Would you return every line of the listing below that has "menu" in it?

+---+

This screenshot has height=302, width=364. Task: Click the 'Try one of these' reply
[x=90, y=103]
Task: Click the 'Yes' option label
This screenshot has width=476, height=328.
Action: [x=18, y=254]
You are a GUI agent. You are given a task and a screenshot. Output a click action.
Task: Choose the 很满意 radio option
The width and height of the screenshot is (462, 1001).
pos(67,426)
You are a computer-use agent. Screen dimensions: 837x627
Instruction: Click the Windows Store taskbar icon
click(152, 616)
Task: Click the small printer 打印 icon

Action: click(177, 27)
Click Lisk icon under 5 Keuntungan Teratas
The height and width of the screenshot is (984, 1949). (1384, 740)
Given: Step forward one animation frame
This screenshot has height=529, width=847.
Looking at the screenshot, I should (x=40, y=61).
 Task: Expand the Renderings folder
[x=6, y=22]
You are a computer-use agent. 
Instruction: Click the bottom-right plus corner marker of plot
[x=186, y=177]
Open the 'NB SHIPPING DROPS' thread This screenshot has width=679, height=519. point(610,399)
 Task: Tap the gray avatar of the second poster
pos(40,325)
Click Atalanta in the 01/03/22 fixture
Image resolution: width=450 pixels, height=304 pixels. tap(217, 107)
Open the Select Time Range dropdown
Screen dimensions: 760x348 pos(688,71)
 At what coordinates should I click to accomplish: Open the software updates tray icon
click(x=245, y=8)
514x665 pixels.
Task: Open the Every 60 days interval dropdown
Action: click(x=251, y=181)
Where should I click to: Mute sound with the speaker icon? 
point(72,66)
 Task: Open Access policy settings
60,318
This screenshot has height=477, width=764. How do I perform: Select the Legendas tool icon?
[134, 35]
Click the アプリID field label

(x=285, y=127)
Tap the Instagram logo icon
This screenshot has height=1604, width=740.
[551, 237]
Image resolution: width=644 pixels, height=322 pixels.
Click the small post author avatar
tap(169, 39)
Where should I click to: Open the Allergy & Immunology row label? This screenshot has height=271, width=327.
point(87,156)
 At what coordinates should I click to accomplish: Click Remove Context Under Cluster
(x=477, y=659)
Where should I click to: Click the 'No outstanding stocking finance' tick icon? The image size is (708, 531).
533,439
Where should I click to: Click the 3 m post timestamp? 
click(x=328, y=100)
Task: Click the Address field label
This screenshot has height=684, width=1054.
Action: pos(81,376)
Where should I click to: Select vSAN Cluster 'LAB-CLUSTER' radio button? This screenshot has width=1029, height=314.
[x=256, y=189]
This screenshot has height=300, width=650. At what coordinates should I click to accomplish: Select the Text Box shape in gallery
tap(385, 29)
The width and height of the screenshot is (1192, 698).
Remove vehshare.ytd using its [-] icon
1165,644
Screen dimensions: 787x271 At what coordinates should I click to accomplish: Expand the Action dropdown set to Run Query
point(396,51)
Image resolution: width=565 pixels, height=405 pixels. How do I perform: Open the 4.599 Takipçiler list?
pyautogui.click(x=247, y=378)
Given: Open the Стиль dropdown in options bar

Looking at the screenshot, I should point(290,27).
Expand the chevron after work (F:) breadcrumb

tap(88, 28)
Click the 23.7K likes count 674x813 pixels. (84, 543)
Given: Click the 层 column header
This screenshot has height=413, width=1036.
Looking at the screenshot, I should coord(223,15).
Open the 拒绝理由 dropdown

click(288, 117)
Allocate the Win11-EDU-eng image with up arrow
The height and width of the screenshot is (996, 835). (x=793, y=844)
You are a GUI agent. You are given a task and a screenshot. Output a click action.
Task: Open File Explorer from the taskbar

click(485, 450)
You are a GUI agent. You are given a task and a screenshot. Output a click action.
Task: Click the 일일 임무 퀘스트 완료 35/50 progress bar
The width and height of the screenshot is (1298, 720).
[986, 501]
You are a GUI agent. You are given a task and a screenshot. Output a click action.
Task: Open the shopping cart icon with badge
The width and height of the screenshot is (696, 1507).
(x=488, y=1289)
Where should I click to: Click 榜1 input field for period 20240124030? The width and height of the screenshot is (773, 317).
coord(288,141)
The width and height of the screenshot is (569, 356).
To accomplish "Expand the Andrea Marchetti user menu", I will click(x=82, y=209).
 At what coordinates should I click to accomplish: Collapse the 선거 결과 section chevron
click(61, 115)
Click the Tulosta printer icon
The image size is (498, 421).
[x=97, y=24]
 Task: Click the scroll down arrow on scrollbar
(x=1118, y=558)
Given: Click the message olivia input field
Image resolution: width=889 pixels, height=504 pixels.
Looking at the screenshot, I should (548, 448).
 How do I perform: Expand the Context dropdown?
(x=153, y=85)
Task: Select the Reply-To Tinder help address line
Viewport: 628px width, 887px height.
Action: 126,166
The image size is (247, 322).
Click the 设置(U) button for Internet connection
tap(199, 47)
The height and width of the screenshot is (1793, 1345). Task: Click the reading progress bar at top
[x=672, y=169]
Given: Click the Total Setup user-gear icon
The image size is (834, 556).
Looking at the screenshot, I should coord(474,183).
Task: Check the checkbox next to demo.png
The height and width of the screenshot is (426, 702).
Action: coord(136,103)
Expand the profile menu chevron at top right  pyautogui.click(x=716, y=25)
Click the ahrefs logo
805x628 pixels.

+---+

» **THE ANSWER**:
To accomplish "Expand the Andrea Marchetti user menu", I will click(x=82, y=209).
Expand the profile menu chevron at top right  pyautogui.click(x=716, y=25)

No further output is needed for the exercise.